*** Opening of Recorded information ***

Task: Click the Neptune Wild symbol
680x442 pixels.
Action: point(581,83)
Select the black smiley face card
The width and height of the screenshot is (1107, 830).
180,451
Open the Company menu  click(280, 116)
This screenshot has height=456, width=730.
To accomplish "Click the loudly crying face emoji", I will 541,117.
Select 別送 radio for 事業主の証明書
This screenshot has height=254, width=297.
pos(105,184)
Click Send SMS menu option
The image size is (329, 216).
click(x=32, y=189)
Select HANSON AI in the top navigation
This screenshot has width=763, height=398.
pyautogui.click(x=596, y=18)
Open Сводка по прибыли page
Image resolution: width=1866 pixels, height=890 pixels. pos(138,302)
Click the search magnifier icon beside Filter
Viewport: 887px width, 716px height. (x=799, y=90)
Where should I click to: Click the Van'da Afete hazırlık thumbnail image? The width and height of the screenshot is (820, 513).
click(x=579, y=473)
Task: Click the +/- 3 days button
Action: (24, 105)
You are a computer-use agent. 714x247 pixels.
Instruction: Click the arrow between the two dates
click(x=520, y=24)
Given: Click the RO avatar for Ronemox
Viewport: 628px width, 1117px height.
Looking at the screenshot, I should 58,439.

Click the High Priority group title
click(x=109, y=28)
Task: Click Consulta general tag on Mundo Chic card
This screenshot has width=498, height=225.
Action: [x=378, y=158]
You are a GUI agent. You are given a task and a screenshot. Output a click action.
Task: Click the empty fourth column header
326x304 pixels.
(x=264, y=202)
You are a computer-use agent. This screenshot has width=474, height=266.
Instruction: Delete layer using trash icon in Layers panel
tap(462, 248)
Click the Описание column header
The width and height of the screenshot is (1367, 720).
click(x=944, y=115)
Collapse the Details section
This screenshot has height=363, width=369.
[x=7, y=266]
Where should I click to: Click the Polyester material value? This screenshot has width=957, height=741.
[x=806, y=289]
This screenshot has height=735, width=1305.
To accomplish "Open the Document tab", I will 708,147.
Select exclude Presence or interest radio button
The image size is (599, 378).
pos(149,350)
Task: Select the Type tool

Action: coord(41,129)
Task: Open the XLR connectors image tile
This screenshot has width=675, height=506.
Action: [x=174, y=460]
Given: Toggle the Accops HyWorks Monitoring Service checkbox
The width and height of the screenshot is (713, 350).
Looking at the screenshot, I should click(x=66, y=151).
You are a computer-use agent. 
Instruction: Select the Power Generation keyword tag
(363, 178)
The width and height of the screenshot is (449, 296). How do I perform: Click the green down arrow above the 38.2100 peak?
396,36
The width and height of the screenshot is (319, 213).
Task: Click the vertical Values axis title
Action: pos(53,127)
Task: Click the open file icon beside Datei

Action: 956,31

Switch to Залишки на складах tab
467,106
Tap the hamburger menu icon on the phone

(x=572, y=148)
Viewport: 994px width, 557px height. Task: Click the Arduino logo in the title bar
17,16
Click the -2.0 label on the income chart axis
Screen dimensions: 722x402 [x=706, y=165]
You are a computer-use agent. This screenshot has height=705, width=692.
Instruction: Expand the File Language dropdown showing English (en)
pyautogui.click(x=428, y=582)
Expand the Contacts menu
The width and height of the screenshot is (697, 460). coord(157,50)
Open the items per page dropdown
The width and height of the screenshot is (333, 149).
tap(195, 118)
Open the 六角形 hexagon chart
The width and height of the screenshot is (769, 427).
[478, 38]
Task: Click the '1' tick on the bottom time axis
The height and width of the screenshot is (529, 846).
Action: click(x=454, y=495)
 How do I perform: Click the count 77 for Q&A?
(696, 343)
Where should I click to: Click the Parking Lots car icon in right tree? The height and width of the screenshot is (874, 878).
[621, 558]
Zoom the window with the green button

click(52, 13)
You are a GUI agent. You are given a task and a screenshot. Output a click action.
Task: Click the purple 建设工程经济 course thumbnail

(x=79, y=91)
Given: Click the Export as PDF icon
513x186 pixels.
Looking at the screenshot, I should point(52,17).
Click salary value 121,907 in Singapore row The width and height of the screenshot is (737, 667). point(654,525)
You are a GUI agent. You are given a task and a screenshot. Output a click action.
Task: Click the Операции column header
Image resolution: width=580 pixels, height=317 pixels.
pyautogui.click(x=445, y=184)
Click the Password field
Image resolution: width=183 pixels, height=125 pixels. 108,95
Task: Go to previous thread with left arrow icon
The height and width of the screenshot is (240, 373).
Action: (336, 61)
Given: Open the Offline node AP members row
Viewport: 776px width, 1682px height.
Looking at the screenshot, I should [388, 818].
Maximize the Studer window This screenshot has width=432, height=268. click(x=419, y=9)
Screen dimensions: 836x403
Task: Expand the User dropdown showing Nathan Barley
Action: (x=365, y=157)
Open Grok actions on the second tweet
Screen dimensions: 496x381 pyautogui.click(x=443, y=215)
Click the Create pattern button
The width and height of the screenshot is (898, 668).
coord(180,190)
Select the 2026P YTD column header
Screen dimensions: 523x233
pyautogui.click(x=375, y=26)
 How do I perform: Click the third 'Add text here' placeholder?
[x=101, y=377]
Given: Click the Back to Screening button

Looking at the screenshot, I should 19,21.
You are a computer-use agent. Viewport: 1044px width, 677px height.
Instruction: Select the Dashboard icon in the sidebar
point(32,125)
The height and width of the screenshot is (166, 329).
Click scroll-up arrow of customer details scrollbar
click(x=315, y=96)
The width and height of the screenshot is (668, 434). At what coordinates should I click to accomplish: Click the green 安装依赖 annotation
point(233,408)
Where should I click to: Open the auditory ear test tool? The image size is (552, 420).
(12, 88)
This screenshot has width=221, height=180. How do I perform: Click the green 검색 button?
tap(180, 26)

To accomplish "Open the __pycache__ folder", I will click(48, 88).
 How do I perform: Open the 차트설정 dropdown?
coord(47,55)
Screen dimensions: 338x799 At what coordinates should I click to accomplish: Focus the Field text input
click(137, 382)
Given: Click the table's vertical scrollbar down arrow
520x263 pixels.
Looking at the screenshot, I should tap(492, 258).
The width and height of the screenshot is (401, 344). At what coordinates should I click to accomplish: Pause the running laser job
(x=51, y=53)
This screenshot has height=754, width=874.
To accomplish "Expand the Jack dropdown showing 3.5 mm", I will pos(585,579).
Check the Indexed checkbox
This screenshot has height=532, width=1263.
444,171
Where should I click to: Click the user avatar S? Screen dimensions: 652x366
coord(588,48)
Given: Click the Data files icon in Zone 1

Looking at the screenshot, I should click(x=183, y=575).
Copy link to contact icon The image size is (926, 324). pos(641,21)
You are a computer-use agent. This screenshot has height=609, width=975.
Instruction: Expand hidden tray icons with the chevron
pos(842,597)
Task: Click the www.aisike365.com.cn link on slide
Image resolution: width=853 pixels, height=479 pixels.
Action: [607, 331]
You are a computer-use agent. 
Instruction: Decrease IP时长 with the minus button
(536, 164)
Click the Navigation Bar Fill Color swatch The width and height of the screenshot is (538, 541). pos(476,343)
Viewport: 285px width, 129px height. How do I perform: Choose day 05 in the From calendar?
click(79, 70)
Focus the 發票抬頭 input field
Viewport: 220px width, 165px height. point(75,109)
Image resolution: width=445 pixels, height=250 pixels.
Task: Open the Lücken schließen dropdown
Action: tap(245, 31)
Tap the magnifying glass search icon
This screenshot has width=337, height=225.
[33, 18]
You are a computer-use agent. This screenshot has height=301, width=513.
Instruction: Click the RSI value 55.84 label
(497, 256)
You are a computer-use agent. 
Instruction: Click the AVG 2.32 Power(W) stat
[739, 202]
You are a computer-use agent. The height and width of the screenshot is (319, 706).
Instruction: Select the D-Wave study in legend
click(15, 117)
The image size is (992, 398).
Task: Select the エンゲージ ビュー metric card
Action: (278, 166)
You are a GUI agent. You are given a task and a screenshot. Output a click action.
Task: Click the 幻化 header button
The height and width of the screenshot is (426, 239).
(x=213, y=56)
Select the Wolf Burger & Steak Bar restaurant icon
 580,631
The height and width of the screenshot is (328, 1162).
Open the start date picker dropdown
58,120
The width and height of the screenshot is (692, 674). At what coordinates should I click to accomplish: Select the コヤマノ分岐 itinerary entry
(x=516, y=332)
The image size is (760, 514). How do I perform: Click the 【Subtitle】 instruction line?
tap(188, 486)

*** Close of Recorded information ***

- [Task requirements]: Set down, unchanged, only those lines above that fall between the line with "Instruction: Click the arrow" and the line with "Given: Toggle the", the two end lines included.

- [Result of this exercise]:
Instruction: Click the arrow between the two dates
click(x=520, y=24)
Given: Click the RO avatar for Ronemox
Viewport: 628px width, 1117px height.
Looking at the screenshot, I should 58,439.

Click the High Priority group title
click(x=109, y=28)
Task: Click Consulta general tag on Mundo Chic card
This screenshot has width=498, height=225.
Action: [x=378, y=158]
You are a GUI agent. You are given a task and a screenshot. Output a click action.
Task: Click the empty fourth column header
326x304 pixels.
(x=264, y=202)
You are a computer-use agent. This screenshot has width=474, height=266.
Instruction: Delete layer using trash icon in Layers panel
tap(462, 248)
Click the Описание column header
The width and height of the screenshot is (1367, 720).
click(x=944, y=115)
Collapse the Details section
This screenshot has height=363, width=369.
[x=7, y=266]
Where should I click to: Click the Polyester material value? This screenshot has width=957, height=741.
[x=806, y=289]
This screenshot has height=735, width=1305.
To accomplish "Open the Document tab", I will 708,147.
Select exclude Presence or interest radio button
The image size is (599, 378).
pos(149,350)
Task: Select the Type tool

Action: coord(41,129)
Task: Open the XLR connectors image tile
This screenshot has width=675, height=506.
Action: [x=174, y=460]
Given: Toggle the Accops HyWorks Monitoring Service checkbox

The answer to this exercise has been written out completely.